Expressway merging bottlenecks are major sources of traffic congestion, where insufficient coordination among multiple traffic streams leads to severe flow disruptions. Although variable speed limits (VSL) and ramp metering (RM) are commonly used to mitigate congestion, their independent operation and mismatched control scopes often result in suboptimal outcomes. To address this, this study proposes a coordinated VSL–RM strategy based on multi-agent deep reinforcement learning. The control task is modeled as a Markov Decision Process (MDP), allowing joint policy learning between decentralized VSL and RM agents. A customized Multi-Agent Deep Deterministic Policy Gradient (MADDPG) algorithm is employed to dynamically optimize coordination policies. To bridge the gap between discrete VSL and continuous RM action spaces, the Gumbel-Softmax Trick (GST) is integrated into the learning process for differentiable hybrid action optimization. Additionally, a transfer learning mechanism is incorporated to ensure efficient policy adaptation across diverse traffic scenarios. Simulation results under varying demand levels show that the proposed strategy achieves 7.3 %–34.1 % improvements in traffic efficiency and stability compared to traditional methods. It also demonstrates strong transferability, reducing retraining time by up to 63.7 % and traffic delays by up to 62.7 %, while maintaining robust control under overspeed disturbances and control lag conditions.

查看原文本刊更多论文

协调可变限速和匝道计量的madpg - gst：一种缓解瓶颈拥堵的混合行动深度强化学习方法

高速公路合流瓶颈是造成交通拥堵的主要原因，多个交通流之间的协调不足会导致严重的交通中断。虽然可变速度限制（VSL）和匝道计量（RM）通常用于缓解拥塞，但它们的独立操作和不匹配的控制范围经常导致次优结果。
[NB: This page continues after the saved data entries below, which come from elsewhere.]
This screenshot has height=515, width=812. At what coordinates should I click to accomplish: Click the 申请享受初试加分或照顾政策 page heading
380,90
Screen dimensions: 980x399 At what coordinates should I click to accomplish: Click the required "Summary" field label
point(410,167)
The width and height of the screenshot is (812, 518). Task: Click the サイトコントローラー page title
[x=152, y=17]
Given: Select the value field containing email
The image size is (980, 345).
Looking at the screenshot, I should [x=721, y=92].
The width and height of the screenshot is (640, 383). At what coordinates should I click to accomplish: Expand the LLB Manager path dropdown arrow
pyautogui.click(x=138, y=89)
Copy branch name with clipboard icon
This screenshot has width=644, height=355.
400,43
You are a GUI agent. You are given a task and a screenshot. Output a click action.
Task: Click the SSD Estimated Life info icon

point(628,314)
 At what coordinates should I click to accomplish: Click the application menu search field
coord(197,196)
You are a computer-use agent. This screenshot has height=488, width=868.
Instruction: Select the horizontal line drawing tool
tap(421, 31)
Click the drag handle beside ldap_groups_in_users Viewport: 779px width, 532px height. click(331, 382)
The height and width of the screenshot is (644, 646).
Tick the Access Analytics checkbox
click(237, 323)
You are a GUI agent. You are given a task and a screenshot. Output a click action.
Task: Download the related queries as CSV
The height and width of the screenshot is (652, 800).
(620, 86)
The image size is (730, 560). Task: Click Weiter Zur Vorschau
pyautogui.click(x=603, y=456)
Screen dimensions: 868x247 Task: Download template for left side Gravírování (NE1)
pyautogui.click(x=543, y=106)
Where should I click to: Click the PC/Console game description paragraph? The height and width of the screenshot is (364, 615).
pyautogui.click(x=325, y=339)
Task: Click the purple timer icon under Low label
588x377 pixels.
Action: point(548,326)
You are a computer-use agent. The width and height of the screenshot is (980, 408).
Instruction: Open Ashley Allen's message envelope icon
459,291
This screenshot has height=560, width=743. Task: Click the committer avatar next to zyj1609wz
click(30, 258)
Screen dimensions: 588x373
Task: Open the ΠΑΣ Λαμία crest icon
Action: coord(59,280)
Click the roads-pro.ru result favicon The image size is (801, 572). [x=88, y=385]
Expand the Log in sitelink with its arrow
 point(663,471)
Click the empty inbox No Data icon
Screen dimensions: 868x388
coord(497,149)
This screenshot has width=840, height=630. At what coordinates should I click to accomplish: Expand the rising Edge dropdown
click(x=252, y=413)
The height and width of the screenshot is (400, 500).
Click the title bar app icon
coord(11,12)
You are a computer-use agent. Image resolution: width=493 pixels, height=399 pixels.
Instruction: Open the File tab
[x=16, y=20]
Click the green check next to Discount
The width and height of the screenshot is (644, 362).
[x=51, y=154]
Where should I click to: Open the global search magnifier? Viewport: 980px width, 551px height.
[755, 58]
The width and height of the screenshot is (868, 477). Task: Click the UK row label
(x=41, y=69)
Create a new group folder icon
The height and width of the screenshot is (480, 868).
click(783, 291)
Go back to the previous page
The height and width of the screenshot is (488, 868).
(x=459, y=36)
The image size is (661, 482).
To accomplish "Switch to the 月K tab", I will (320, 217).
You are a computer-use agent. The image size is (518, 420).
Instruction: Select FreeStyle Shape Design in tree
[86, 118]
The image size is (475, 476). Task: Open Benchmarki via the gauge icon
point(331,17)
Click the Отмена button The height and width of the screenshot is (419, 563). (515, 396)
为了解决这个问题，本研究提出了一种基于多智能体深度强化学习的协调VSL-RM策略。控制任务被建模为马尔可夫决策过程（MDP），允许分散的VSL和RM代理之间的联合策略学习。采用自定义多智能体深度确定性策略梯度（madpg）算法对协调策略进行动态优化。为了弥合离散VSL和连续RM动作空间之间的差距，Gumbel-Softmax技巧（GST）被集成到可微分混合动作优化的学习过程中。此外，还结合了迁移学习机制，以确保在不同的交通场景中有效地适应策略。在不同需求水平下的仿真结果表明，与传统方法相比，该策略的交通效率和稳定性提高了7.3 % ~ 34.1% %。它还显示出强大的可转移性，减少了高达63.7 %的再训练时间和高达62.7 %的交通延迟，同时在超速干扰和控制滞后条件下保持鲁棒控制。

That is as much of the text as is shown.